## Page extract
((
Just weeks after moving former CEO Scott McNealy into a new role and installing Jonathan Schwartz as its new CEO, Sun made a major announcement in an area many analysts agree is key to its future survival: storage.
Sun unveiled a new storage appliance, the StorageTek 5320, on May 2. The new device is powered by an AMD Opteron processor and is being marketed as an affordable NAS appliance with upgradable storage and easy deployment. The 5320, however, is already swimming in crowded waters with competing products from EMC and NetApp hitting the streets on Monday.
The 5320 is a 2U rack-mountable appliance with 4GB of memory and four built-in Gigabit Ethernet ports.
It is the first Sun storage appliance to use AMD’s Opteron model 252 processor, which Sun has been using in its Sun Fire x64 servers. Opteron’s performance, low power consumption, and stable architecture are a good match for storage subsystems, Sun said. A 5320 device with 2TB of storage costs approximately $50,000. The StorageTek can be upgraded to hold up to 179TB of disk capacity, Sun said.
But Sun faces stiff competition in the storage appliance market, including new products from a couple of major competitors.
EMC Monday will unveil a new design for its Clariion midrange storage products that it says will boost performance and flexibility. The new Clariion UltraScale architecture adds end-to-end support for 4Gbps Fibre Channel technology and allows users to intermix 2Gbps and 4Gbps disk drives in a single array.
Network Appliance is moving into the high-end storage space, on Monday as well, with a new line of storage arrays that can scale to 500TB. The arrays are geared for large enterprise applications and data consolidation and will compete with EMC’s high-end Symmterix DMX and Hitachi Data Systems’ Lightning arrays.
EMC’s midrange arrays start at $27,000. NetApp’s high-end arrays start at $131,600.
While NetApp and EMC dominate the market, Sun is shaking things up with its emphasis on price, performance and power consumption, said Richard Villars, an analyst at IDC.
The 5320 will fill in gaps in Sun’s storage product line that EMC or NetApp could exploit, said Tony Asaro, an analyst at the Enterprise Strategy Group. However, the company needs to do a better job tying its storage and software businesses together if it wants to get a leg up on its competitors, he said.
))
## Provided records
((
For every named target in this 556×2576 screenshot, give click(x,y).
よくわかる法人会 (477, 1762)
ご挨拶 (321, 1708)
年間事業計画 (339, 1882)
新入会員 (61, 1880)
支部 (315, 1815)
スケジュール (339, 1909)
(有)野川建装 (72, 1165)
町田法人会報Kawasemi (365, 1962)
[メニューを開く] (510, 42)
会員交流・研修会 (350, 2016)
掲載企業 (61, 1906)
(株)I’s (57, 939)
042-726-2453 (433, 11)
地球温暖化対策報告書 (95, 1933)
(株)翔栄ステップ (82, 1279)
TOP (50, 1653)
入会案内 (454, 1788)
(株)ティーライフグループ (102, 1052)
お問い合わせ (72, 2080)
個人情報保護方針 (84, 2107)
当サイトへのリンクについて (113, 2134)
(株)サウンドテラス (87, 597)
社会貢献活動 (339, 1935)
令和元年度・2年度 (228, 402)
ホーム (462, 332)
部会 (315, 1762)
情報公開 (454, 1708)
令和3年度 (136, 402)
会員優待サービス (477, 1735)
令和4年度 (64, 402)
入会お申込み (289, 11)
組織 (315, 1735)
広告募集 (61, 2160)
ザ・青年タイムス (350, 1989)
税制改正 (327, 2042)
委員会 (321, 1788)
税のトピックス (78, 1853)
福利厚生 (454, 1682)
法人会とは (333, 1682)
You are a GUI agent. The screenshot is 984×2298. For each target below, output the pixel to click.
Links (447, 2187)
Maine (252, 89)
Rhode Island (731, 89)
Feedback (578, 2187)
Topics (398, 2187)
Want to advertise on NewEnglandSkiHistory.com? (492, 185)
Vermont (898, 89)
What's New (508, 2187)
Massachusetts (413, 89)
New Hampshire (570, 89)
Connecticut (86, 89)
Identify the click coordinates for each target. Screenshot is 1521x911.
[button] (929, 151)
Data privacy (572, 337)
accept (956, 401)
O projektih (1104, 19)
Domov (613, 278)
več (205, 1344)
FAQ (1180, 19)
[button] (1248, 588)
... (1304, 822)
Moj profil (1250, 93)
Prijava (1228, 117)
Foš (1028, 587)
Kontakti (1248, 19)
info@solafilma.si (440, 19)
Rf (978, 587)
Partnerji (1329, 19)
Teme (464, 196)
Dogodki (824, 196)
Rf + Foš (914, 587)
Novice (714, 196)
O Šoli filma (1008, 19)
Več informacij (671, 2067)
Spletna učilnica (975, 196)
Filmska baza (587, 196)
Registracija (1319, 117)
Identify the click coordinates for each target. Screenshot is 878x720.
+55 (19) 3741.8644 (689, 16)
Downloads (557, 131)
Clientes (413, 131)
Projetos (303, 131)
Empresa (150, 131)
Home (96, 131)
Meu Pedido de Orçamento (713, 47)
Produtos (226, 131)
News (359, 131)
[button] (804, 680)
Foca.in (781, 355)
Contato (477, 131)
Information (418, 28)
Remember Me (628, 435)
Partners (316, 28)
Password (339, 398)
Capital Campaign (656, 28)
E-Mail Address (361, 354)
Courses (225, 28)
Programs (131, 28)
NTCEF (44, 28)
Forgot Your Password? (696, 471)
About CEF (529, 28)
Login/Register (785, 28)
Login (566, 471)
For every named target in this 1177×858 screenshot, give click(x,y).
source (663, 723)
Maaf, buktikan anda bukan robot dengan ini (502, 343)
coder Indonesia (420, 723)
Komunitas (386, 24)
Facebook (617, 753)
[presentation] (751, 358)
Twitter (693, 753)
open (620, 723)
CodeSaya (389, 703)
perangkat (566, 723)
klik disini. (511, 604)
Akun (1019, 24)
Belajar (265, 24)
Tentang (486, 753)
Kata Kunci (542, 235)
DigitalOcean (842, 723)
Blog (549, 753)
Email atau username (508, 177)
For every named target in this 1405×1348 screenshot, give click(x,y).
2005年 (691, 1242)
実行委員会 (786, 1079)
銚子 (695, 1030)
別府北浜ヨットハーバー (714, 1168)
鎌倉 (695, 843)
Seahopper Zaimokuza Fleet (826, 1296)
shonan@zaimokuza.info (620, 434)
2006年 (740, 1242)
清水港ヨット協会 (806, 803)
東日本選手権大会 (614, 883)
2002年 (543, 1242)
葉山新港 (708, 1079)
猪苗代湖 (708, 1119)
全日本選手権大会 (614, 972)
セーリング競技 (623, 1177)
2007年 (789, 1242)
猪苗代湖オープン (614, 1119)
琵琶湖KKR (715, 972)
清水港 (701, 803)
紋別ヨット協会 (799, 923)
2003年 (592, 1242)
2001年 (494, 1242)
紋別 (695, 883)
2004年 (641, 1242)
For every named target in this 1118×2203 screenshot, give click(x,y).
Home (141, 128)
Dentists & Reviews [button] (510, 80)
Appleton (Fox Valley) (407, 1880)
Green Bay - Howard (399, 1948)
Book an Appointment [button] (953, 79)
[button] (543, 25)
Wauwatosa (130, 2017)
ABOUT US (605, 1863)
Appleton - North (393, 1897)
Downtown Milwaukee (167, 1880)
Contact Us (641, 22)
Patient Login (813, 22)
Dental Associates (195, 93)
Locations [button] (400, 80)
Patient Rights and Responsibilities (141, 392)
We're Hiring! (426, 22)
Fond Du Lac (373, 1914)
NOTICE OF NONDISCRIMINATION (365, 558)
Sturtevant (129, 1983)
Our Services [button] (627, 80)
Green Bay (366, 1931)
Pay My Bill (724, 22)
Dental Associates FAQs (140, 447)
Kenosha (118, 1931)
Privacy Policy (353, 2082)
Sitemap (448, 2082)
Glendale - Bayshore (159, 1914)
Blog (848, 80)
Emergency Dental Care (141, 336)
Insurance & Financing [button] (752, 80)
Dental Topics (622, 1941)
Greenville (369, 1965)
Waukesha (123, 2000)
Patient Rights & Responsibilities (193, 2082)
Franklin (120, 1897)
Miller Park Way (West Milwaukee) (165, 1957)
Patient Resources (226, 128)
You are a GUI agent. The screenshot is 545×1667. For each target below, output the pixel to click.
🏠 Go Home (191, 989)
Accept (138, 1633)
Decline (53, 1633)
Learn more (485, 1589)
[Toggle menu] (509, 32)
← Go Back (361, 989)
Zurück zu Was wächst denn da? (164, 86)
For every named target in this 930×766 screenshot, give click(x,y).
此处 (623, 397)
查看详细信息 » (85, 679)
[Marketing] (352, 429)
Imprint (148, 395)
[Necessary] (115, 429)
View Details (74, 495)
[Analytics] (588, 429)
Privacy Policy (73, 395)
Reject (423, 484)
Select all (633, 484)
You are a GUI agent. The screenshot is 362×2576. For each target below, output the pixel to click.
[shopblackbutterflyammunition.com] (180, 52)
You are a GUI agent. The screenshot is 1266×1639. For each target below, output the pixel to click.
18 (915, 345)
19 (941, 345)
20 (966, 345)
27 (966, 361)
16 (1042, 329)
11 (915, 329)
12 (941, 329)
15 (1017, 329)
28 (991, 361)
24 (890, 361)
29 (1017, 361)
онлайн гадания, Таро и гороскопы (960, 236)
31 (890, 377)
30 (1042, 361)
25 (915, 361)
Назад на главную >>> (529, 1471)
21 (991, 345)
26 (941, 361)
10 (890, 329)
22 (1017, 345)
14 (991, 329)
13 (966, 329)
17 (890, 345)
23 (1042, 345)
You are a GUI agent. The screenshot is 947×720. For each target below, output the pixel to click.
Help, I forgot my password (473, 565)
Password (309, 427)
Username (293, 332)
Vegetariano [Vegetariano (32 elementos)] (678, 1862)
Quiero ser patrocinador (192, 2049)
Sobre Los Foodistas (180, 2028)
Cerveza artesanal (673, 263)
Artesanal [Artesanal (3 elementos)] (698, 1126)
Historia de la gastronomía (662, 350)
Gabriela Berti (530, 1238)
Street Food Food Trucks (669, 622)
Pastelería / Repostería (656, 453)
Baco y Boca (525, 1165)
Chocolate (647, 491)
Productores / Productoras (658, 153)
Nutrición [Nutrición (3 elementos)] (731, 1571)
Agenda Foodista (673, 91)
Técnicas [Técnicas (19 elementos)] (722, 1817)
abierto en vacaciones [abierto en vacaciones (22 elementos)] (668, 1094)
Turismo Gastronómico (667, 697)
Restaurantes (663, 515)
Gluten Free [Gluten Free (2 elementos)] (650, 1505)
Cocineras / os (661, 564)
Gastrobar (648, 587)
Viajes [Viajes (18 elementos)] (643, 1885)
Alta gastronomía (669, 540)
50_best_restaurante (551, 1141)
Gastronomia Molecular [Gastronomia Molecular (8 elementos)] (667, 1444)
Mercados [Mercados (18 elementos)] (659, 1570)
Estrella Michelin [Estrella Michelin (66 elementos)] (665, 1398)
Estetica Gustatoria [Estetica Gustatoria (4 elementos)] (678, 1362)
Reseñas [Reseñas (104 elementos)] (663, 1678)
))
## Problem statement
Duplicate word for word the passage of the article on Sun's storage appliance starting at "Just weeks after" and ending at "Gigabit Ethernet ports.".

## Solution
Just weeks after moving former CEO Scott McNealy into a new role and installing Jonathan Schwartz as its new CEO, Sun made a major announcement in an area many analysts agree is key to its future survival: storage.
Sun unveiled a new storage appliance, the StorageTek 5320, on May 2. The new device is powered by an AMD Opteron processor and is being marketed as an affordable NAS appliance with upgradable storage and easy deployment. The 5320, however, is already swimming in crowded waters with competing products from EMC and NetApp hitting the streets on Monday.
The 5320 is a 2U rack-mountable appliance with 4GB of memory and four built-in Gigabit Ethernet ports.